Instruction:
Rewrite every line of the records below as a JSON list of strings, one string per line, with blank lines and the pictures left out.

>> BEGIN

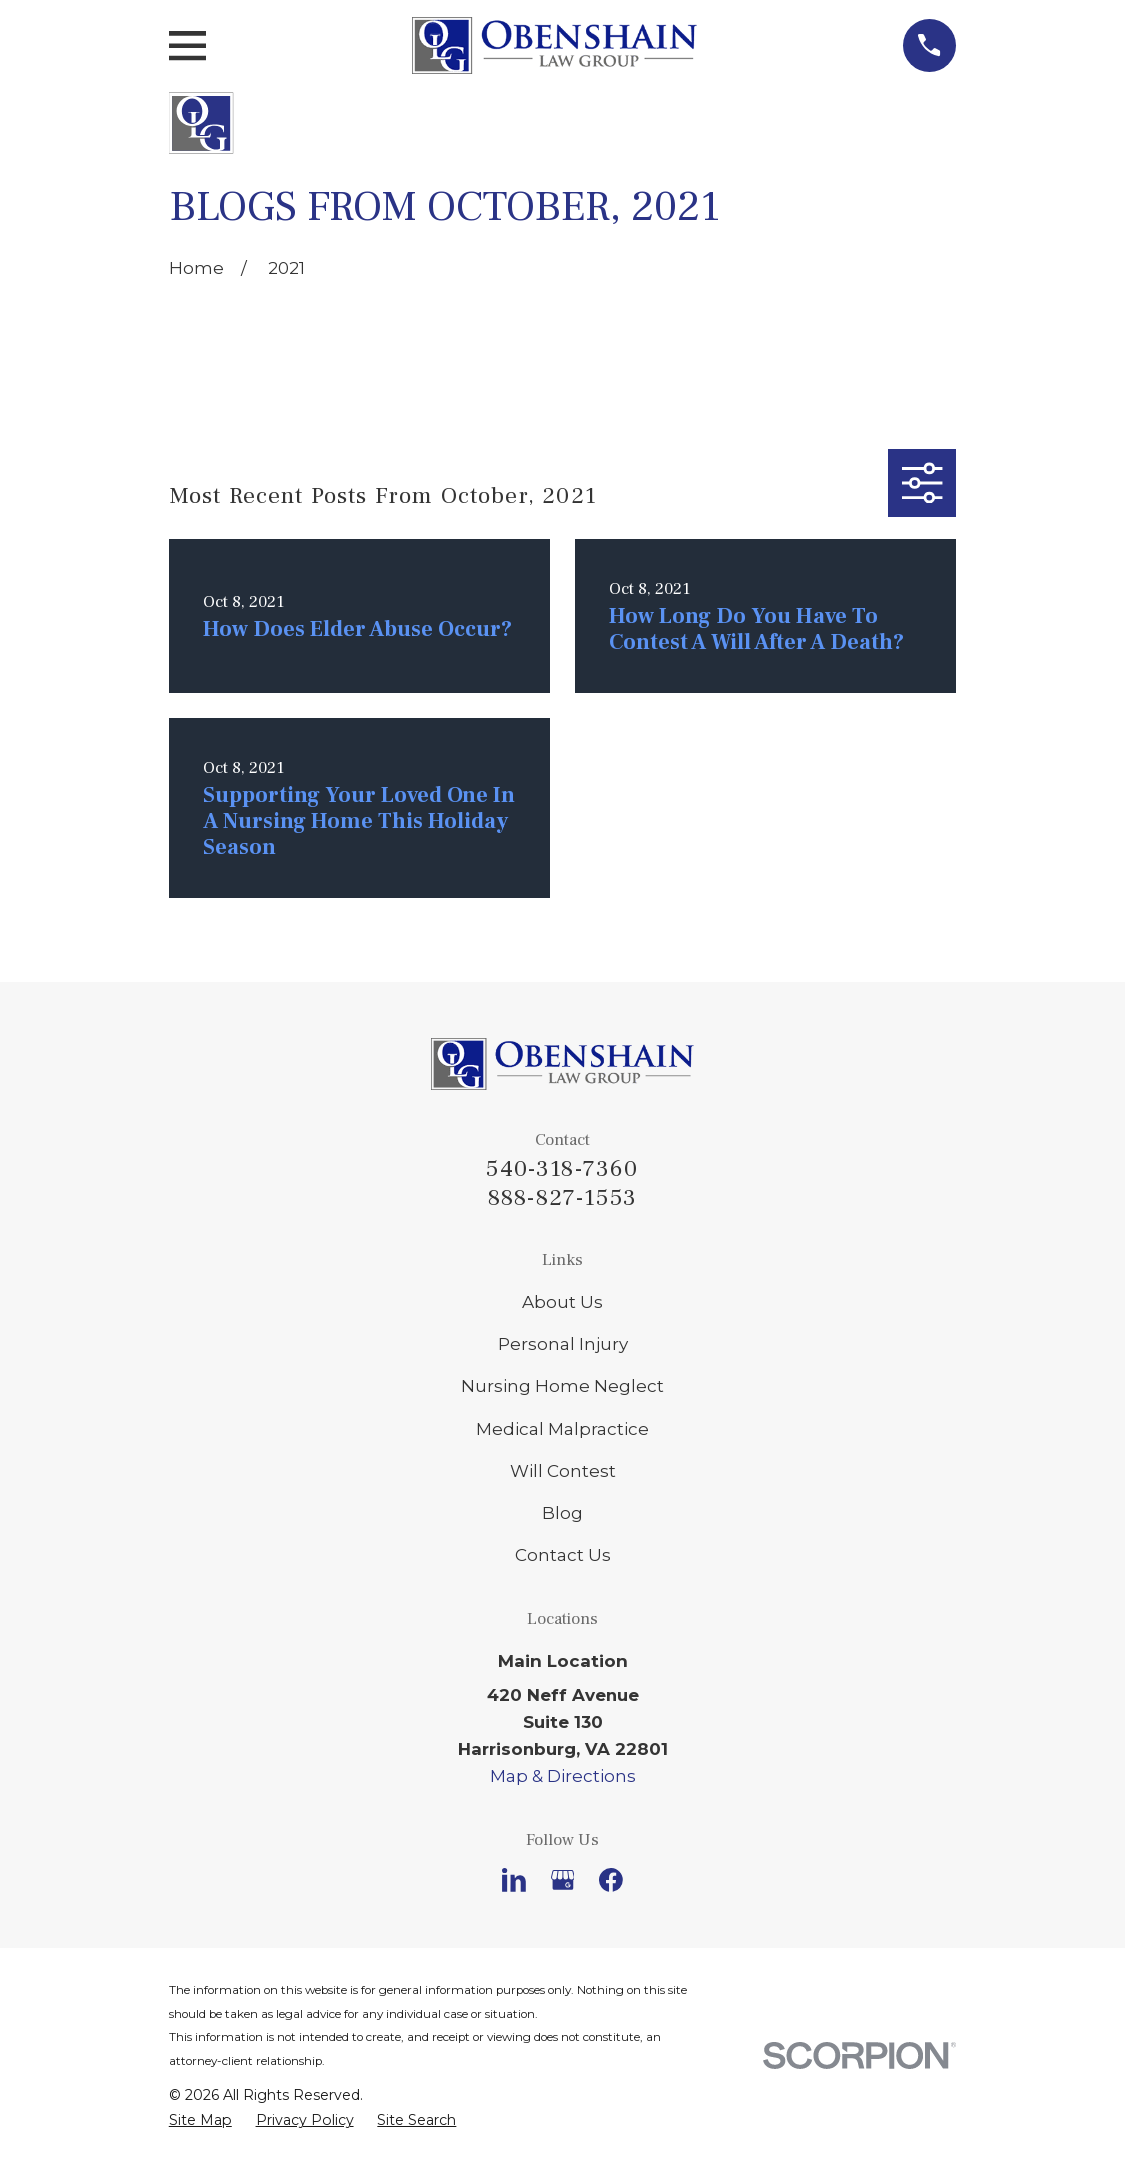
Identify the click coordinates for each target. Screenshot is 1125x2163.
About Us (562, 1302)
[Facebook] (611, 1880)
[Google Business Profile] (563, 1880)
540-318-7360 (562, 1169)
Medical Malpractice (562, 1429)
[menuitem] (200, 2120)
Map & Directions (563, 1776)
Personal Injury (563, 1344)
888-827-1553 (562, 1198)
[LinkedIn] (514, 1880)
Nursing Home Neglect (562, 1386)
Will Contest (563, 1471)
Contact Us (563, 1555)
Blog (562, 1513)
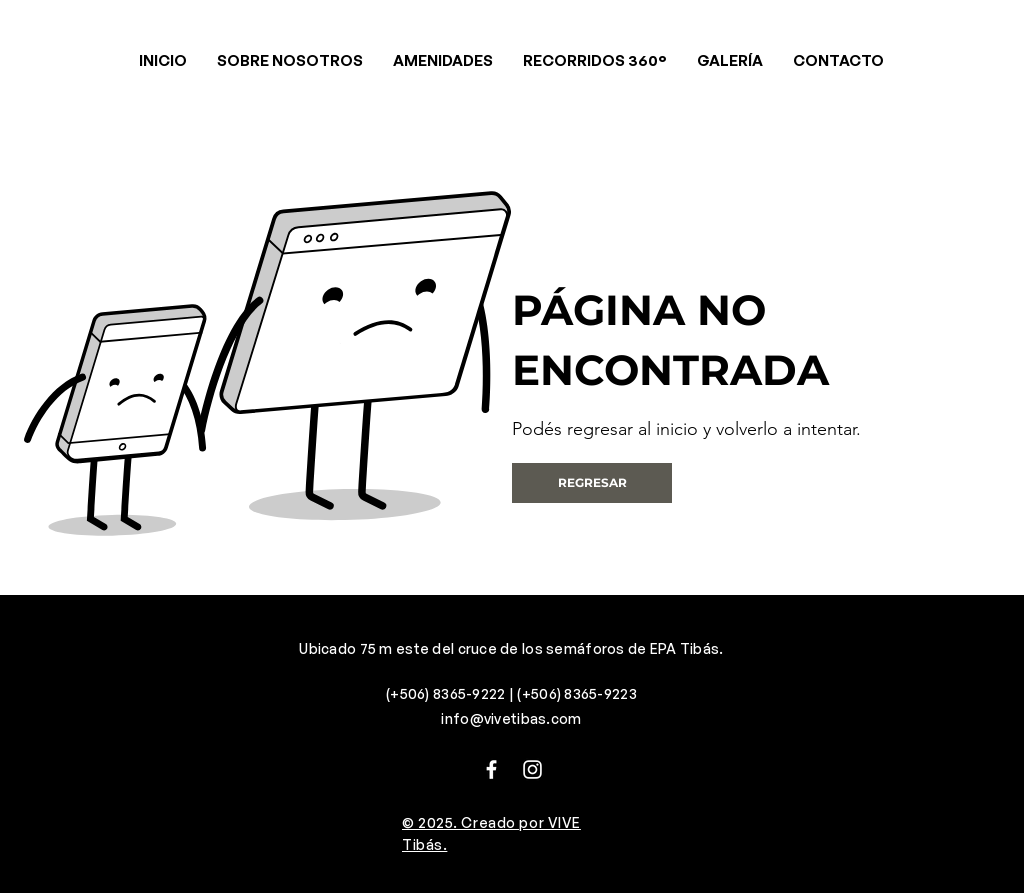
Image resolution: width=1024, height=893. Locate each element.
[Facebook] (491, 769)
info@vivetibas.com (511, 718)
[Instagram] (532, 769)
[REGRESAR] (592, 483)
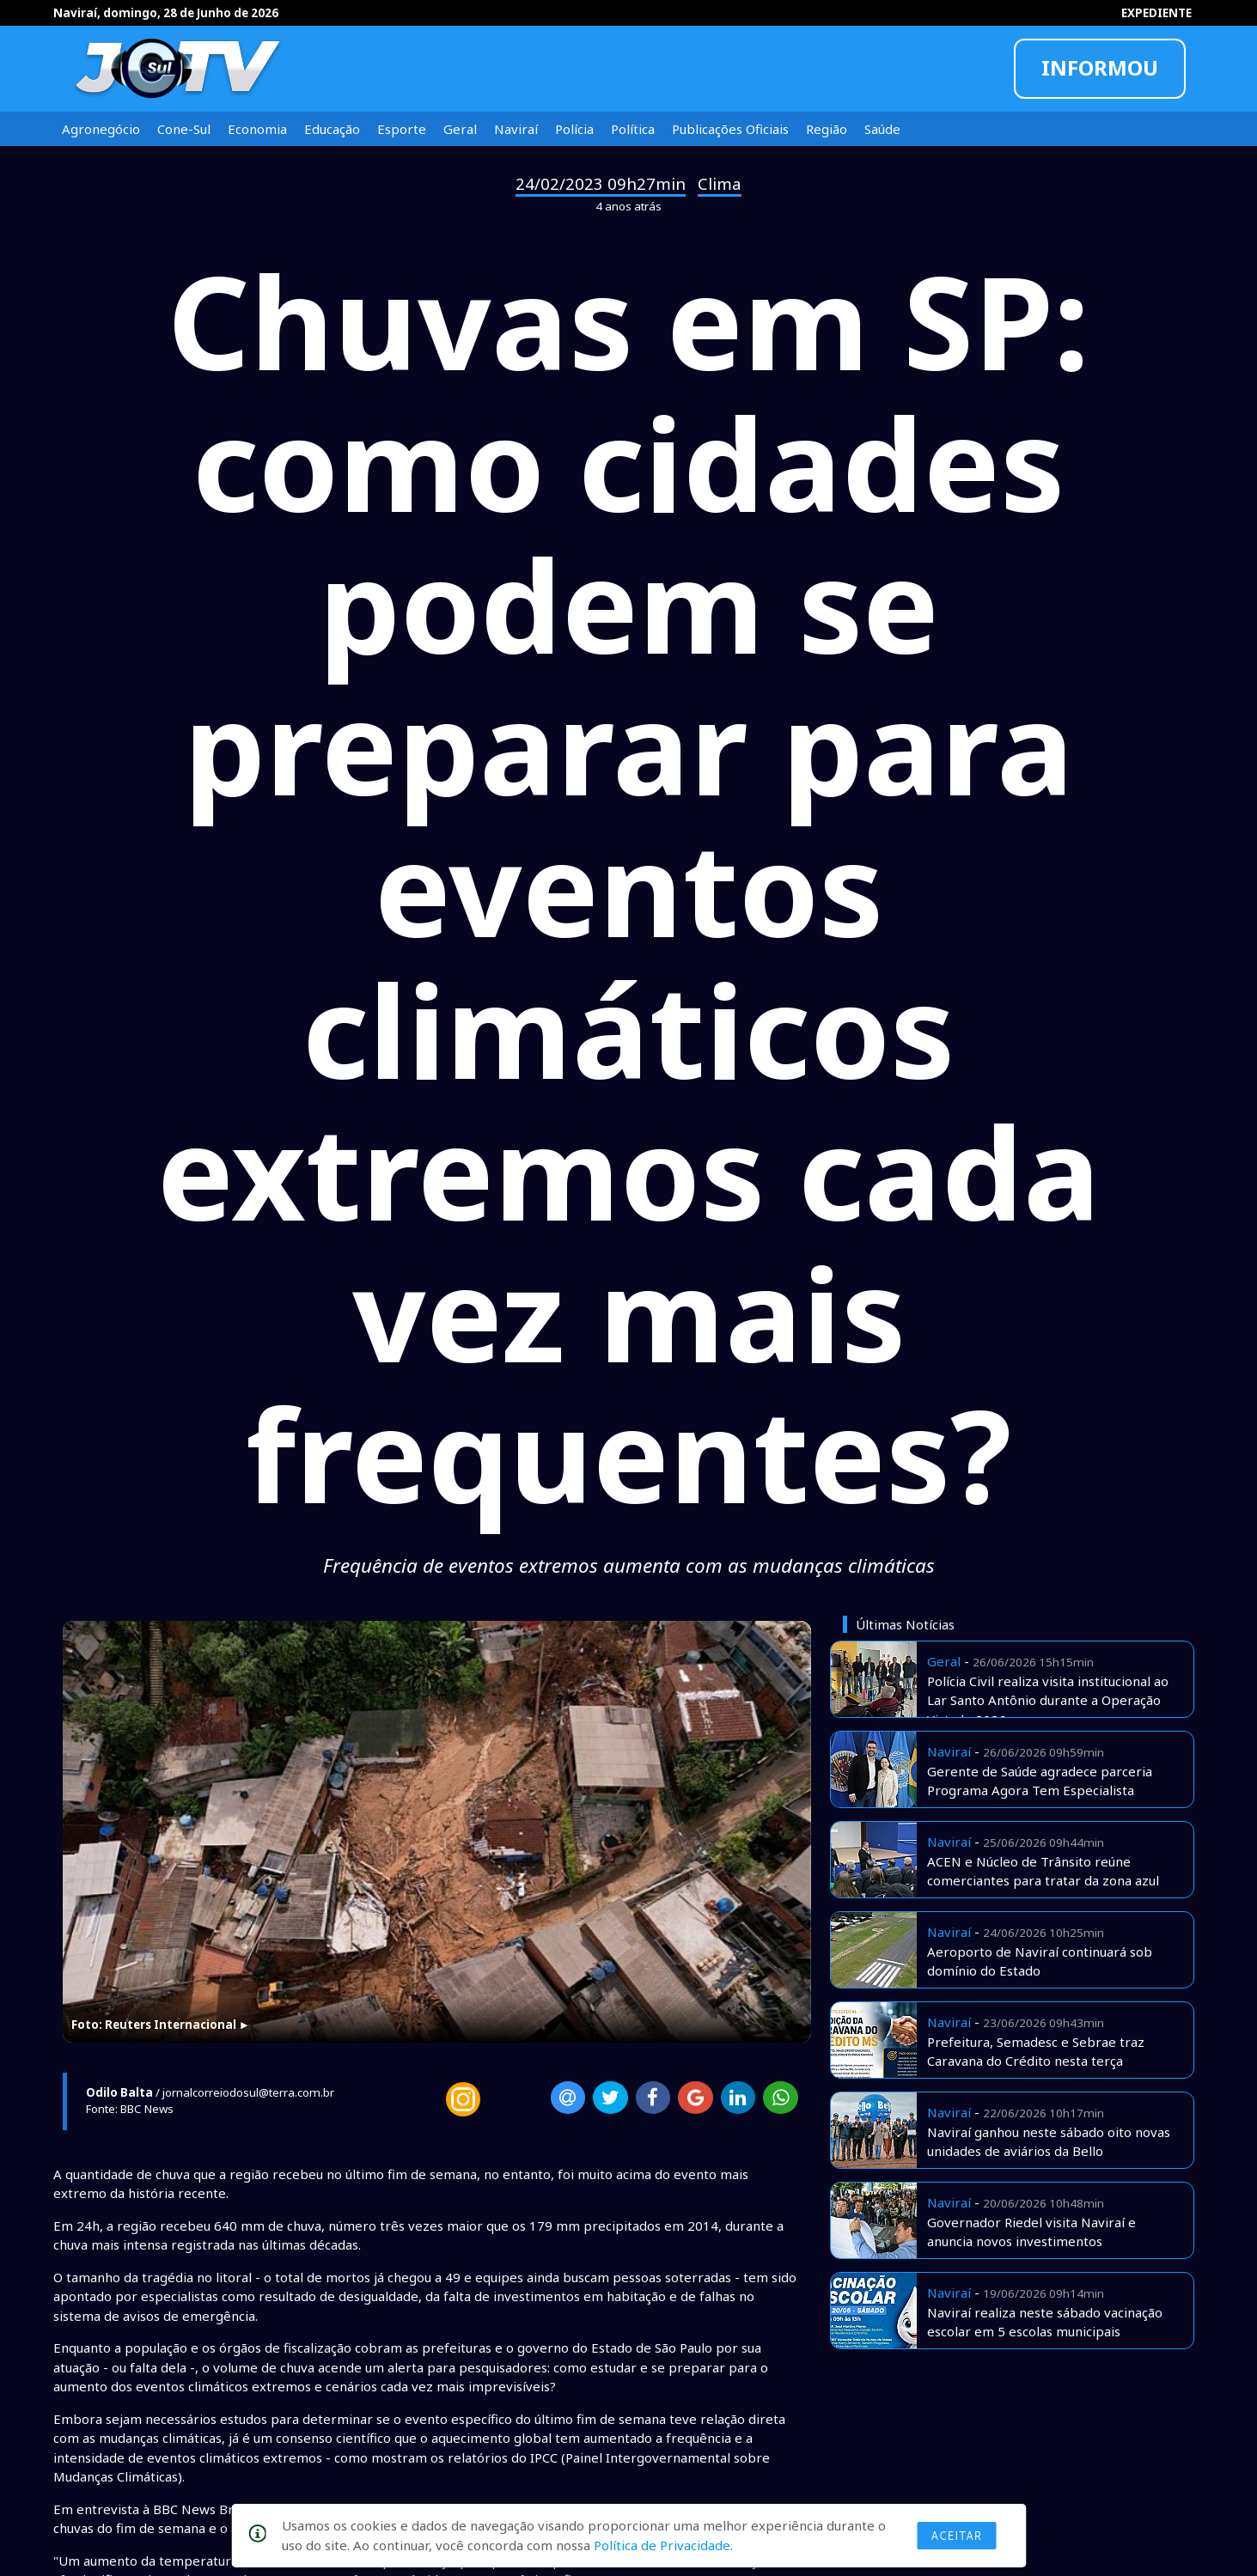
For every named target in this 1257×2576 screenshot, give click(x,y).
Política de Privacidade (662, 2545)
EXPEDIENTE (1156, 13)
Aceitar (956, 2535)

>> END

Result:
[
  "Identify the click coordinates for each target. Screenshot is 1125x2163.",
  "About Us (562, 1302)",
  "[Facebook] (611, 1880)",
  "[Google Business Profile] (563, 1880)",
  "540-318-7360 (562, 1169)",
  "Medical Malpractice (562, 1429)",
  "[menuitem] (200, 2120)",
  "Map & Directions (563, 1776)",
  "Personal Injury (563, 1344)",
  "888-827-1553 (562, 1198)",
  "[LinkedIn] (514, 1880)",
  "Nursing Home Neglect (562, 1386)",
  "Will Contest (563, 1471)",
  "Contact Us (563, 1555)",
  "Blog (562, 1513)",
  "Image resolution: width=1024, height=893. Locate each element.",
  "[Facebook] (491, 769)",
  "info@vivetibas.com (511, 718)",
  "[Instagram] (532, 769)",
  "[REGRESAR] (592, 483)",
  "For every named target in this 1257×2576 screenshot, give click(x,y).",
  "Política de Privacidade (662, 2545)",
  "EXPEDIENTE (1156, 13)",
  "Aceitar (956, 2535)"
]